---------- Working data

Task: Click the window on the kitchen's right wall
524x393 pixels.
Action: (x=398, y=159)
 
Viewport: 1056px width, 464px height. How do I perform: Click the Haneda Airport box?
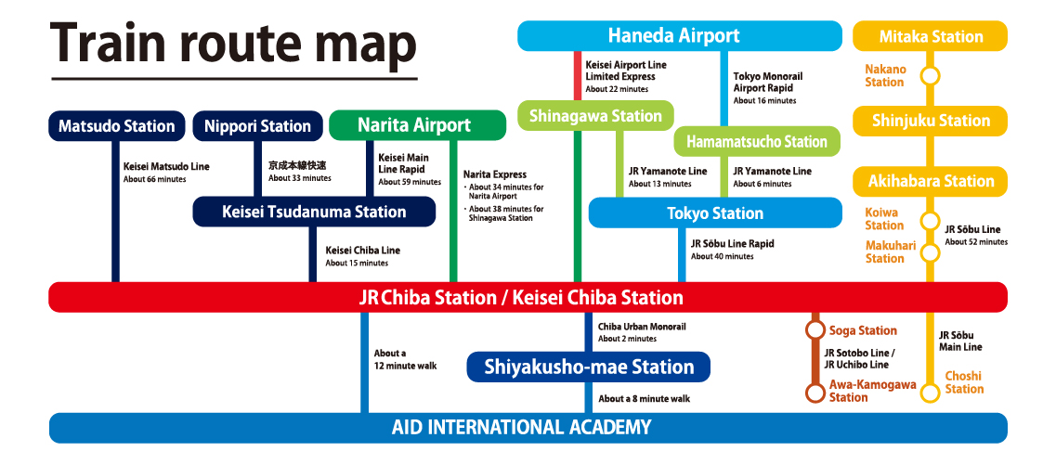tap(673, 36)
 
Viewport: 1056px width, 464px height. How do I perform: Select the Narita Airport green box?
tap(414, 125)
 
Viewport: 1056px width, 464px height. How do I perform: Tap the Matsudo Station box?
tap(116, 126)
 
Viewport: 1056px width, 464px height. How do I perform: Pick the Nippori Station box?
tap(257, 126)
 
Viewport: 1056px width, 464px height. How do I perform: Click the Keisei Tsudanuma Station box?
tap(314, 212)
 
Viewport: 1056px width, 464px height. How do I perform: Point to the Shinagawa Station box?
tap(595, 116)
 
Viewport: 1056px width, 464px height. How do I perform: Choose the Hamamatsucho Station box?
tap(757, 141)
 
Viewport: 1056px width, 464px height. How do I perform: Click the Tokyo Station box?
tap(715, 213)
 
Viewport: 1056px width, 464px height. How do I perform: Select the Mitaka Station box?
tap(930, 36)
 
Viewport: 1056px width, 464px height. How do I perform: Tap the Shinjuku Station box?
tap(930, 121)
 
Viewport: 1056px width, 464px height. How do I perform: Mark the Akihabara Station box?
tap(930, 181)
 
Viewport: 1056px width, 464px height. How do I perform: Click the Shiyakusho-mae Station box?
tap(589, 367)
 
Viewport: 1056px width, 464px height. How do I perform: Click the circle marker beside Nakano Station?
tap(930, 75)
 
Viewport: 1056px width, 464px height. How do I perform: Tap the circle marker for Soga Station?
tap(815, 329)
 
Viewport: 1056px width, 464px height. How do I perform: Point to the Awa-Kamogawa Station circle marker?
tap(815, 393)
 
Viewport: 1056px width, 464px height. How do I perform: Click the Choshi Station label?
tap(964, 382)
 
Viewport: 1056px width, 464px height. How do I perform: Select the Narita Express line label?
tap(495, 174)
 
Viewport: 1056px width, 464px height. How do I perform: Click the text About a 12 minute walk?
tap(405, 359)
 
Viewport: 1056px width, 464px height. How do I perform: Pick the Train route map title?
tap(233, 43)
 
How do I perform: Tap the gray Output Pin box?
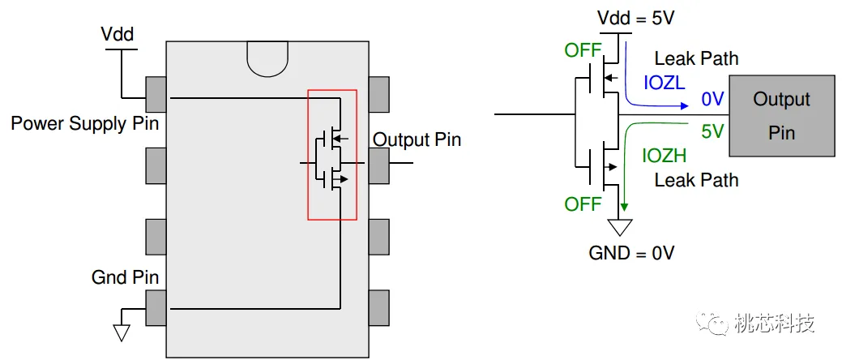click(781, 115)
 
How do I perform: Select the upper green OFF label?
click(583, 51)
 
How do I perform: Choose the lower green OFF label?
click(583, 204)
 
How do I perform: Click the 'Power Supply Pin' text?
click(85, 124)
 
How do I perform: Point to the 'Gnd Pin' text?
click(125, 278)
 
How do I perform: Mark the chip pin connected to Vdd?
click(156, 94)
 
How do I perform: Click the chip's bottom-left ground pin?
click(156, 308)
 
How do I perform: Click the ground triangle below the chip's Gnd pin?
click(122, 332)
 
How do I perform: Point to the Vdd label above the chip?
click(118, 35)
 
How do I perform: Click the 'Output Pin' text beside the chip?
click(417, 139)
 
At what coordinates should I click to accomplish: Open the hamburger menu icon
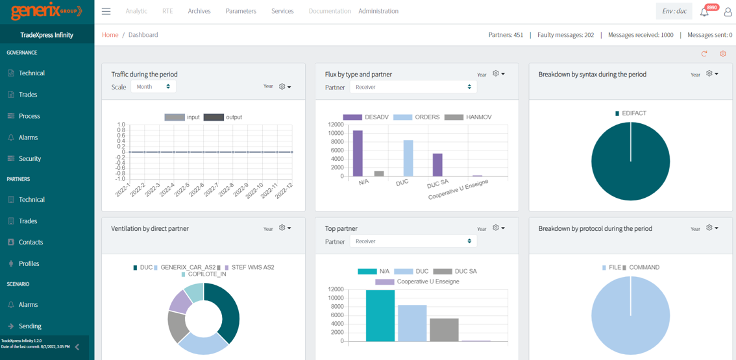tap(106, 11)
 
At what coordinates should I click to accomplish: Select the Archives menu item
tap(199, 11)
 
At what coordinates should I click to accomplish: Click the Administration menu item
tap(378, 11)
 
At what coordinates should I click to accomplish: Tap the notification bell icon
tap(704, 12)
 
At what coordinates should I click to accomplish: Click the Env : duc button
tap(674, 11)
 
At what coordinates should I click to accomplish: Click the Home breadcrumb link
tap(110, 35)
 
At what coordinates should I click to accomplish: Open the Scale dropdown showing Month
tap(153, 86)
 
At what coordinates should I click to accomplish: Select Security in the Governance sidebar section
tap(30, 158)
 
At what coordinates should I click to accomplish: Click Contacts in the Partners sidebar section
tap(31, 242)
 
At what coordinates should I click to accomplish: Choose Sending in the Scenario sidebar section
tap(30, 326)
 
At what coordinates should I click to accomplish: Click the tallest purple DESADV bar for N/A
tap(358, 153)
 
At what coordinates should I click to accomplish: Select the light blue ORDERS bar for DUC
tap(408, 158)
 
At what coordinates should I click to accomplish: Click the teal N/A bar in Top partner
tap(380, 315)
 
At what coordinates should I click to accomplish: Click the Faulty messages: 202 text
tap(565, 35)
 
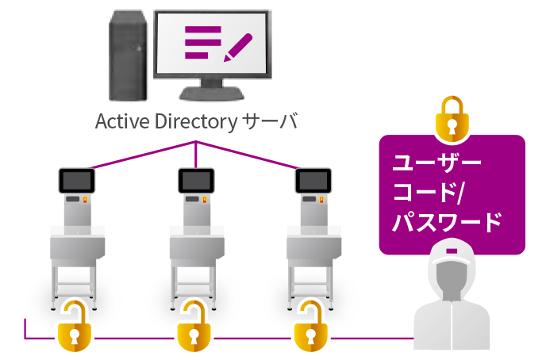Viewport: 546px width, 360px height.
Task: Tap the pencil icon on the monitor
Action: pyautogui.click(x=238, y=46)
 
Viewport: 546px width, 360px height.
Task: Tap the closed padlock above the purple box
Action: pyautogui.click(x=452, y=118)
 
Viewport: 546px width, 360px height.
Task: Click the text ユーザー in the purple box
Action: pyautogui.click(x=437, y=163)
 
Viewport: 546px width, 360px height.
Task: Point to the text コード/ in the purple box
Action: pyautogui.click(x=429, y=192)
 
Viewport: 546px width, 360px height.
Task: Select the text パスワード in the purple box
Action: pyautogui.click(x=448, y=221)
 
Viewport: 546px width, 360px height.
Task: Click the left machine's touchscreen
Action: pyautogui.click(x=78, y=181)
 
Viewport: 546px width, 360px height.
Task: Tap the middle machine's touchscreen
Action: pyautogui.click(x=197, y=181)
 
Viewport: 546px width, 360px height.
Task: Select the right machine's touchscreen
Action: pyautogui.click(x=314, y=181)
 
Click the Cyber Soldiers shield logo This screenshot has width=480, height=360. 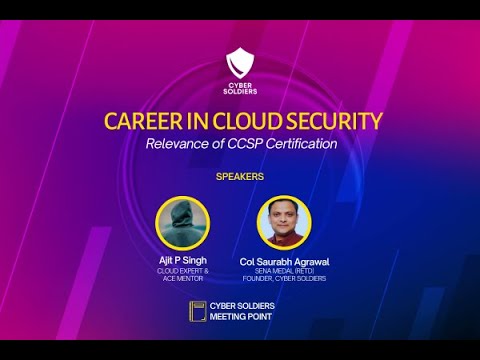coord(240,62)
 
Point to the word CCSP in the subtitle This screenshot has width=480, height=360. coord(244,143)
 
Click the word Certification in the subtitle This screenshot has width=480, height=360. coord(301,143)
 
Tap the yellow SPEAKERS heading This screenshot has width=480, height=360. coord(240,176)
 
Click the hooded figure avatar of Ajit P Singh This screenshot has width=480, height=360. coord(182,222)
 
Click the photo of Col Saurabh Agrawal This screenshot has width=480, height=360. coord(285,222)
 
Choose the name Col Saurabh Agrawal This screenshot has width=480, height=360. coord(285,261)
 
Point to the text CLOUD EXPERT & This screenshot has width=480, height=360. coord(181,271)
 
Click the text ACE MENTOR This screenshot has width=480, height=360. coord(181,278)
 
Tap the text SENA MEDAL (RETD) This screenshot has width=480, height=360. coord(285,271)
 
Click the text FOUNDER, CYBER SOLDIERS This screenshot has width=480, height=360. coord(285,278)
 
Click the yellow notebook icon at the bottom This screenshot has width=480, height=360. coord(197,310)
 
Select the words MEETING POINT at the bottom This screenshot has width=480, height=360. coord(243,317)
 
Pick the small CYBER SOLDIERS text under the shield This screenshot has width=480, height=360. coord(240,87)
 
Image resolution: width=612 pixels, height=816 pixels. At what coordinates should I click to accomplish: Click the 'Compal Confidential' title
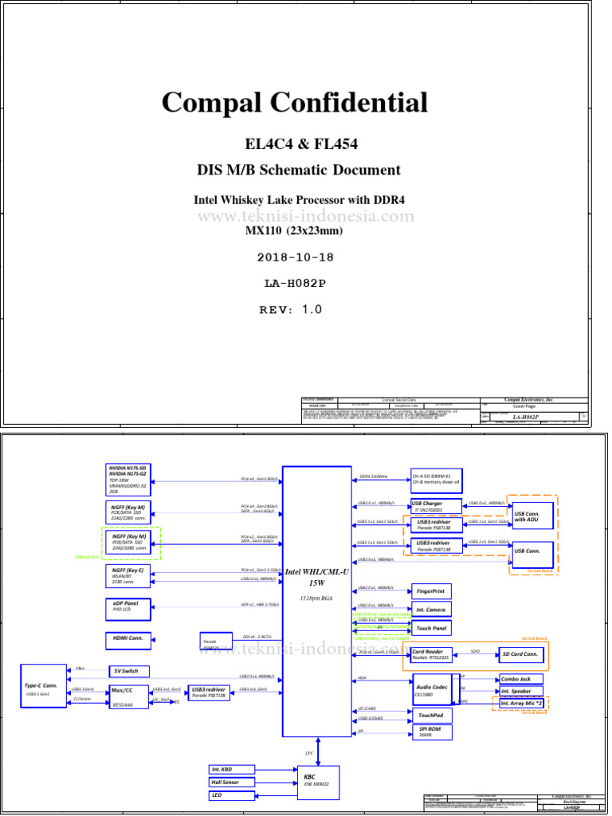click(x=295, y=103)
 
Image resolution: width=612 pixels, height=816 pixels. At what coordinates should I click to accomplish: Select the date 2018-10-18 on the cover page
click(x=296, y=257)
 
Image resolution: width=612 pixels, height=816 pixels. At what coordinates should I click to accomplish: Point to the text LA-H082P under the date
click(x=296, y=283)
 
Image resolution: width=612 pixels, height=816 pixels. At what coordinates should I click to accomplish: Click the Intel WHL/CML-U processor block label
click(x=316, y=578)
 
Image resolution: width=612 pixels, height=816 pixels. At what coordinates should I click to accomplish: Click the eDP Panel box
click(x=128, y=608)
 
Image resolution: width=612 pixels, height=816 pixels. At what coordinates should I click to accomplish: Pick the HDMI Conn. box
click(x=128, y=639)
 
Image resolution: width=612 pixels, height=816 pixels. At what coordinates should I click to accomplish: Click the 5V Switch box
click(x=128, y=671)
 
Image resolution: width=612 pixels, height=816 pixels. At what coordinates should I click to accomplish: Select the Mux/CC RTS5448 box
click(x=128, y=695)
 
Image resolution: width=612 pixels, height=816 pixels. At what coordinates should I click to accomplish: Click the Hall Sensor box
click(x=231, y=783)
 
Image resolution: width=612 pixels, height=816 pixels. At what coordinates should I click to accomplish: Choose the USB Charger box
click(x=436, y=506)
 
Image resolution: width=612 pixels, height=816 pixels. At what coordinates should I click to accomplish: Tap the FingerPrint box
click(x=431, y=591)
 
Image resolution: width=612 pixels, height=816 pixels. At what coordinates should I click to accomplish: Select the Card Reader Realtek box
click(x=432, y=654)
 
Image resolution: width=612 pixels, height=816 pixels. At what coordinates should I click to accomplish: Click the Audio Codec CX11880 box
click(x=432, y=690)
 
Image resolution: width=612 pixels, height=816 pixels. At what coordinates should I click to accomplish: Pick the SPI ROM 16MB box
click(x=431, y=732)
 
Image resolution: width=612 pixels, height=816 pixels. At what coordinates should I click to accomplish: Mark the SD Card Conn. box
click(x=523, y=654)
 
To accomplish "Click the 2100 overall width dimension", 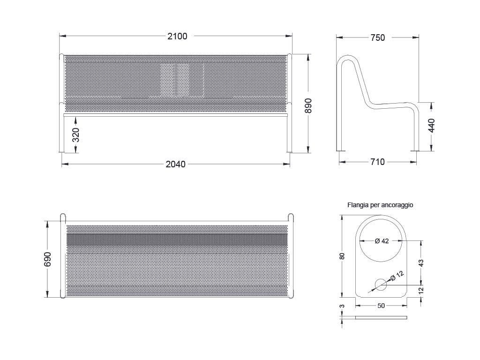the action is [177, 37].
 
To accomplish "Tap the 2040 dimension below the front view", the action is [176, 165].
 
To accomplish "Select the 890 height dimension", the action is [308, 105].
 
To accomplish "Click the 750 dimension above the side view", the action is [377, 38].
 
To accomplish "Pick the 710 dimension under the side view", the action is [377, 162].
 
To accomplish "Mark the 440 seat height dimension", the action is [431, 126].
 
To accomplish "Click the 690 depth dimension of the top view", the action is [47, 259].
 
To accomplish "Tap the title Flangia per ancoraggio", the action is [380, 205].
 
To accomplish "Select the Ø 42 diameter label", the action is [382, 241].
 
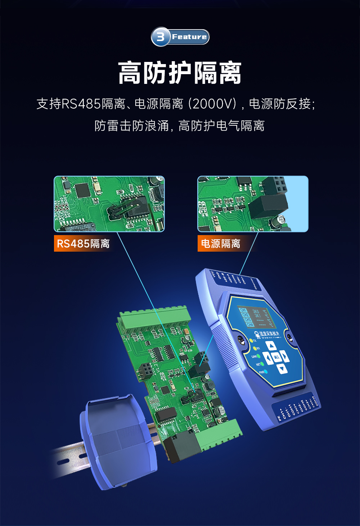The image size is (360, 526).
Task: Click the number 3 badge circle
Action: tap(161, 37)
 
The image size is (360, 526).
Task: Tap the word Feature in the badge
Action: tap(189, 37)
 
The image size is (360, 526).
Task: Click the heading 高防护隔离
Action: tap(180, 73)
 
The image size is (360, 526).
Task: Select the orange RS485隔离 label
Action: tap(83, 244)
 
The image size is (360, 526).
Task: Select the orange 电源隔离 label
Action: tap(220, 244)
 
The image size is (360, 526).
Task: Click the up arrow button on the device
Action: tap(272, 346)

--------------------

▸ **Stated exercise**
Rewrite the material starting at its first line and ending at the line containing "tap(116, 126)", with the requests included and the pictures left out, multiplying every coordinate in the answers by 0.95 and rounding to whole numbers, with halves rounded up. Give only those lines.

▸ **Task solution**
Task: Click the window on the kitchen's right wall
524x393 pixels.
Action: (x=378, y=151)
 
Viewport: 1056px width, 464px height. How do I perform: Click the Haneda Airport box?
tap(639, 34)
 
Viewport: 1056px width, 464px height. How do I perform: Select the Narita Airport green box?
tap(393, 119)
 
Viewport: 1056px width, 464px height. How do I perform: Tap the Matsudo Station box?
tap(110, 120)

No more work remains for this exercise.